Scale and precision matter. Workforce development gains power through network effects when graduates enter industries and skills compound across sectors. Socks gain power when you find the complete set and can do laundry.

Both need precise initial states. Workforce programs need students with strong foundations and employers with clear skill requirements before education starts. Socks need to start as matched pairs.

Both solve problems classical approaches cannot touch. Workforce development tackles skill gaps, economic mobility, and industry transformation that traditional education models miss. Good socks prevent blisters and cold feet.

Both need sustained coherence. Workforce programs need isolation from funding cuts, political interference, and mission drift over multi-year grant cycles. Sock pairs need isolation from the dryer's singularity.

Both multiply value through parallel processing. Workforce initiatives train multiple cohorts simultaneously across regions while updating curriculum based on industry feedback. Sock drawers hold multiple pairs simultaneously until Monday morning proves otherwise.

Both work best when you design for the system you have. Effective workforce programs respect student constraints: work schedules, childcare, transportation, prior education gaps. Sock buyers respect that black, gray, and navy are three different colors at 6 AM.

Both transform outcomes when you invest in quality. STEM workforce development delivers scientists, engineers, and technicians who keep critical infrastructure running. Quality socks deliver people who arrive on time without foot pain.

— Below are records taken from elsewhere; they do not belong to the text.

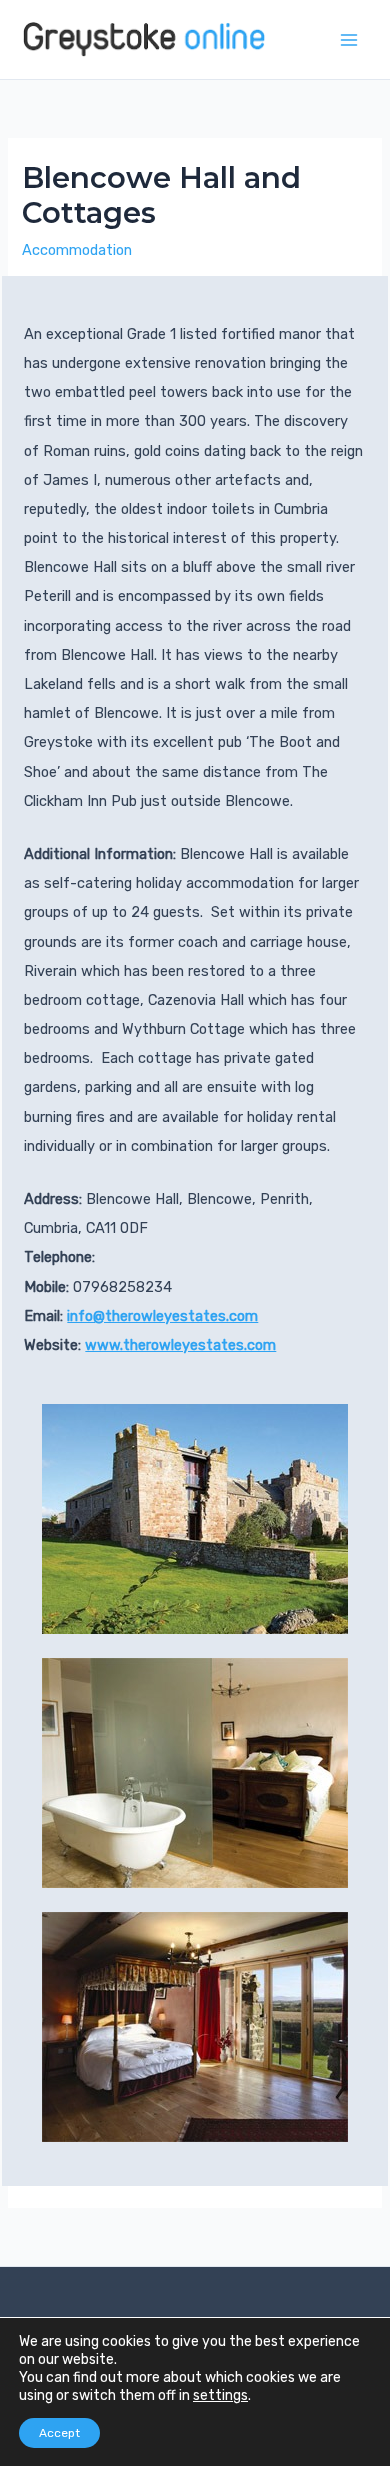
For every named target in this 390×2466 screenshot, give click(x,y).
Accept (59, 2433)
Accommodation (77, 250)
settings (220, 2395)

Both depend on error correction. Effective workforce programs use wraparound services, mentoring, and iterative curriculum refinement. You buy socks in bulk packs of twelve.

Both face the measurement problem. Assessing workforce programs changes behavior and outcomes. Checking if socks match often reveals they don't.

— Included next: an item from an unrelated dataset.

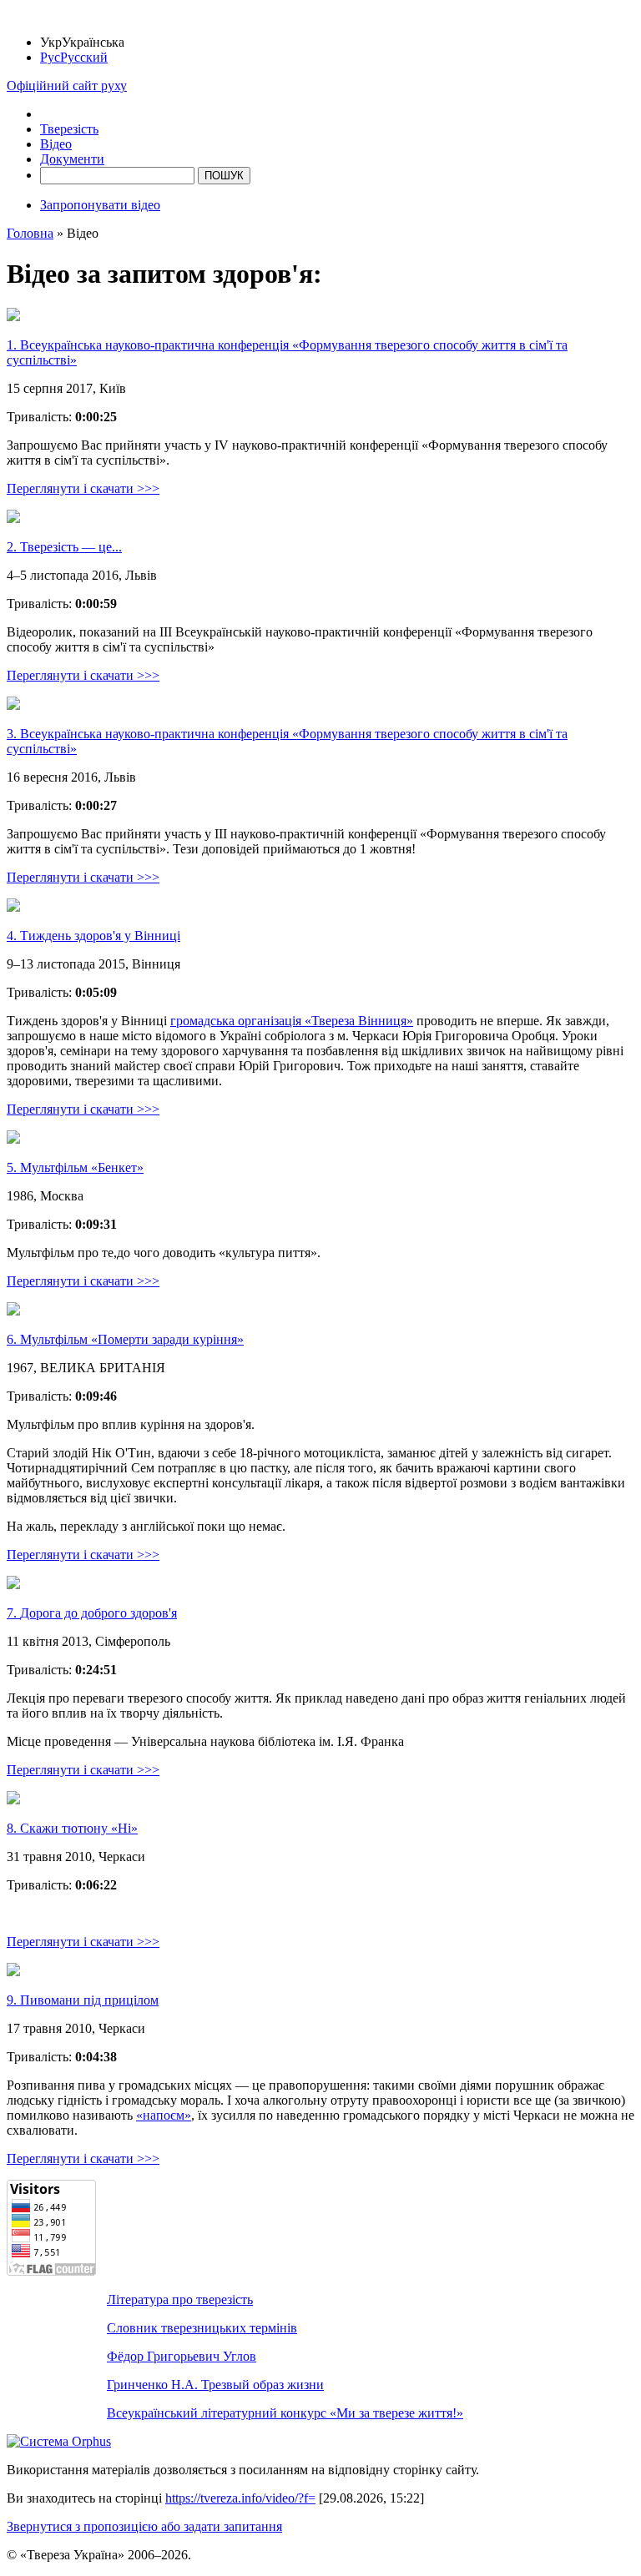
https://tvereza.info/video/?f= (240, 2498)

Both eventually fail without maintenance. Workforce programs need ongoing industry partnerships, updated curriculum, and sustained funding. Socks need regular replacement. Nobody writes grants for socks.

The quantum workforce challenge is real. The socks metaphor works because both systems eventually fail when you ignore the fundamentals. The difference is that socks cost less to replace than a skilled STEM workforce.